Let’s run model on the same image that we used before for launching PyTorch model. OpenVINO model input and output is fully compatible with original pre- and postprocessing steps, it means that we can reuse them.

ov_compiled_model = core.compile_model(ov_model_path, device.value)

result = ov_compiled_model(image)[0]

# post process
result_image = postprocess_image(torch.from_numpy(result), orig_im_size)

# save result
pil_im = Image.fromarray(result_image)
no_bg_image = Image.new("RGBA", pil_im.size, (0, 0, 0, 0))
orig_image = Image.open(im_path)
no_bg_image.paste(orig_image, mask=pil_im)
no_bg_image.save("example_image_no_bg.png")

visualize_result(orig_image, pil_im, no_bg_image);
../_images/rmbg-background-removal-with-output_14_0.png

Interactive demo

import gradio as gr


title = "# RMBG background removal with OpenVINO"


def get_background_mask(model, image):
    return model(image)[0]


with gr.Blocks() as demo:
    gr.Markdown(title)

    with gr.Row():
        input_image = gr.Image(label="Input Image", type="numpy")
        background_image = gr.Image(label="Background removal Image")
    submit = gr.Button("Submit")

    def on_submit(image):
        original_image = image.copy()

        h, w = image.shape[:2]
        image = preprocess_image(original_image, model_input_size)

        mask = get_background_mask(ov_compiled_model, image)
        result_image = postprocess_image(torch.from_numpy(mask), (h, w))
        pil_im = Image.fromarray(result_image)
        orig_img = Image.fromarray(original_image)
        no_bg_image = Image.new("RGBA", pil_im.size, (0, 0, 0, 0))
        no_bg_image.paste(orig_img, mask=pil_im)
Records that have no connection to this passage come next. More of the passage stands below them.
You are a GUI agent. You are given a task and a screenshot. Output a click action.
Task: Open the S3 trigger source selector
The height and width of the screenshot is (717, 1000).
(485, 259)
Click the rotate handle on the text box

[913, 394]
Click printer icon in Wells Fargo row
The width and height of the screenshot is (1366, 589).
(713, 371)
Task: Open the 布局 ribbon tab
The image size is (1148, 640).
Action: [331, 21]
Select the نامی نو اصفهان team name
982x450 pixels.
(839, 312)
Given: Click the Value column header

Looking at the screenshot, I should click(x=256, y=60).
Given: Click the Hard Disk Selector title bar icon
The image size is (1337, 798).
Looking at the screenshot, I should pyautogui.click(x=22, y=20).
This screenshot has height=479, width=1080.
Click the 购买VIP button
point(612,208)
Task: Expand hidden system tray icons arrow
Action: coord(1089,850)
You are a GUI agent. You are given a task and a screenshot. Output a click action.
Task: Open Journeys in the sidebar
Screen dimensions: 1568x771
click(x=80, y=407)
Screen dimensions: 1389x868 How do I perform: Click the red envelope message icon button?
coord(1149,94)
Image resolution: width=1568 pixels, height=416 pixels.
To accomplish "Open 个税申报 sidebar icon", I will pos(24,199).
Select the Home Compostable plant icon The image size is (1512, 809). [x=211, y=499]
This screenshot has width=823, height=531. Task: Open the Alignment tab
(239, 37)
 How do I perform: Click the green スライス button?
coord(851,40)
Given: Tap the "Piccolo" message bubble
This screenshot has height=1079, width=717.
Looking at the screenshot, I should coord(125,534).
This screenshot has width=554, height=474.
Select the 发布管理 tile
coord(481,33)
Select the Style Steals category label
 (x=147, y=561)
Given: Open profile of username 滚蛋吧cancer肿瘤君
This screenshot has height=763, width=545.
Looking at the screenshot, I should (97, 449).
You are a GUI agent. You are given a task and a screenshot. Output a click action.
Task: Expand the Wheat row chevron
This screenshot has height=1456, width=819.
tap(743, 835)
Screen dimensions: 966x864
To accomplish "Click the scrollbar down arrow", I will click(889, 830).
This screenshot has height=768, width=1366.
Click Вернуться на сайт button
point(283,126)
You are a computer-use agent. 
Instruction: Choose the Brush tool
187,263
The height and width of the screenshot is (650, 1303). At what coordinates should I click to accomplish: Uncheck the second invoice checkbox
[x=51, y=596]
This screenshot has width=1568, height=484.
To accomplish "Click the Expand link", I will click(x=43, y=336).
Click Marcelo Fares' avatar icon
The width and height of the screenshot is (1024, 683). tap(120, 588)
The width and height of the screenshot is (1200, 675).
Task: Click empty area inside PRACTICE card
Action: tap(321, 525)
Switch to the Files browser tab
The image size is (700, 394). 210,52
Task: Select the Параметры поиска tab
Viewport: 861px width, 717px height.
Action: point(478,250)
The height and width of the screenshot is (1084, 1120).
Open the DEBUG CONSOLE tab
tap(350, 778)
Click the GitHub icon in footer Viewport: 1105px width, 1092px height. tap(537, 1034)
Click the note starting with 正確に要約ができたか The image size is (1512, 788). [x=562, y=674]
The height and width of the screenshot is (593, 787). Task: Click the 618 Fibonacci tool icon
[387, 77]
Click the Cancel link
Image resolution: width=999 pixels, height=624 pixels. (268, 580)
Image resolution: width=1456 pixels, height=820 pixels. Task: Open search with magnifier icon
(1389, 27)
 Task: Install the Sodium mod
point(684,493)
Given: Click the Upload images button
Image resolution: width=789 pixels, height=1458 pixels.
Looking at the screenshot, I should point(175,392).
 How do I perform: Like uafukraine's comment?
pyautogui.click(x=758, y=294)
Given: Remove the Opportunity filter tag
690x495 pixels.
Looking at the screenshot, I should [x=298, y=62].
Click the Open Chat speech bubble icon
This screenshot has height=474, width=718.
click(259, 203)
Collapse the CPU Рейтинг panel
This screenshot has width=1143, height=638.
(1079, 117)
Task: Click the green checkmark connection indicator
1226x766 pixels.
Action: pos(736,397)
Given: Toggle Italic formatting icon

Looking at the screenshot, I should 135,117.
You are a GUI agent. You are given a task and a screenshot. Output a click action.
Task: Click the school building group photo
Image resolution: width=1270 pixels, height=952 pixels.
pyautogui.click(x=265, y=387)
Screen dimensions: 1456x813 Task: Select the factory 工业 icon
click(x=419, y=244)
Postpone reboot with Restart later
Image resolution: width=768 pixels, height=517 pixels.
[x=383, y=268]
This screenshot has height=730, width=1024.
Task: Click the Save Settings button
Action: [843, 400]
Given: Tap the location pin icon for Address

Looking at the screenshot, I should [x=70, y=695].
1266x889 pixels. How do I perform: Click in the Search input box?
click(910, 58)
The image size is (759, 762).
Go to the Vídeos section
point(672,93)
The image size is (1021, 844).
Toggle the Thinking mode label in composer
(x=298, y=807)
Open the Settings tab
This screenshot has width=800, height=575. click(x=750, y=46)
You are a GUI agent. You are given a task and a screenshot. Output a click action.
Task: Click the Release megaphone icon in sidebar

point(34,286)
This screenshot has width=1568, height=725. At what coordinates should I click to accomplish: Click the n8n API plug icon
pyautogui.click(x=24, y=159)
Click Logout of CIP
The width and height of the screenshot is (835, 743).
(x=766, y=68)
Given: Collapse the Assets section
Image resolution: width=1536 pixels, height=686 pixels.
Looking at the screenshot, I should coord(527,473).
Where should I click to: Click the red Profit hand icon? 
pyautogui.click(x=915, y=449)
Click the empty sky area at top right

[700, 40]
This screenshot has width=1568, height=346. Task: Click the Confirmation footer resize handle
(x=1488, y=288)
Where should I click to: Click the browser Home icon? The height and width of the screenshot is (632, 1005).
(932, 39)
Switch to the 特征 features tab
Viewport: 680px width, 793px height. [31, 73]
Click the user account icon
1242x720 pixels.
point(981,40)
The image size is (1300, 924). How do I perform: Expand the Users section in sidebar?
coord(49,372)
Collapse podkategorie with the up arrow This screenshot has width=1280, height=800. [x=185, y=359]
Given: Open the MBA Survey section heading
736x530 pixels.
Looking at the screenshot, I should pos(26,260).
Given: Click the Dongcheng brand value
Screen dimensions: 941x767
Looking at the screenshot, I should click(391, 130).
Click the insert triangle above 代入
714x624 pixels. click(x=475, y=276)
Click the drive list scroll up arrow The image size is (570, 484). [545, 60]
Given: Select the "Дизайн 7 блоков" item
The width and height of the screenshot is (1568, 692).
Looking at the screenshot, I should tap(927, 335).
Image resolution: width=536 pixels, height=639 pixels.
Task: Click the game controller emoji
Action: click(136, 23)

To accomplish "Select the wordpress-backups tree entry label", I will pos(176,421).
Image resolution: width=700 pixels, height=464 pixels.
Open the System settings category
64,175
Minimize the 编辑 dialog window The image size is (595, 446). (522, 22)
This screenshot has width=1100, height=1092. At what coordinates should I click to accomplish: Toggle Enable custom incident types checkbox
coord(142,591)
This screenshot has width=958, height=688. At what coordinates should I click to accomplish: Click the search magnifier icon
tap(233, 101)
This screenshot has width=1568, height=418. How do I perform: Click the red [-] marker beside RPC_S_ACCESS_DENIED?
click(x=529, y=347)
        return no_bg_image

    submit.click(on_submit, inputs=[input_image], outputs=[background_image])
    examples = gr.Examples(
        examples=["./example_input.jpg"],
        inputs=[input_image],
        outputs=[background_image],
        fn=on_submit,
        cache_examples=False,
    )


if __name__ == "__main__":
    try:
        demo.launch(debug=False)
    except Exception:
        demo.launch(share=True, debug=False)
# if you are launching remotely, specify server_name and server_port
# demo.launch(server_name='your server name', server_port='server port in int')
# Read more in the docs: https://gradio.app/docs/
Running on local URL:  http://127.0.0.1:7860

To create a public link, set share=True in launch().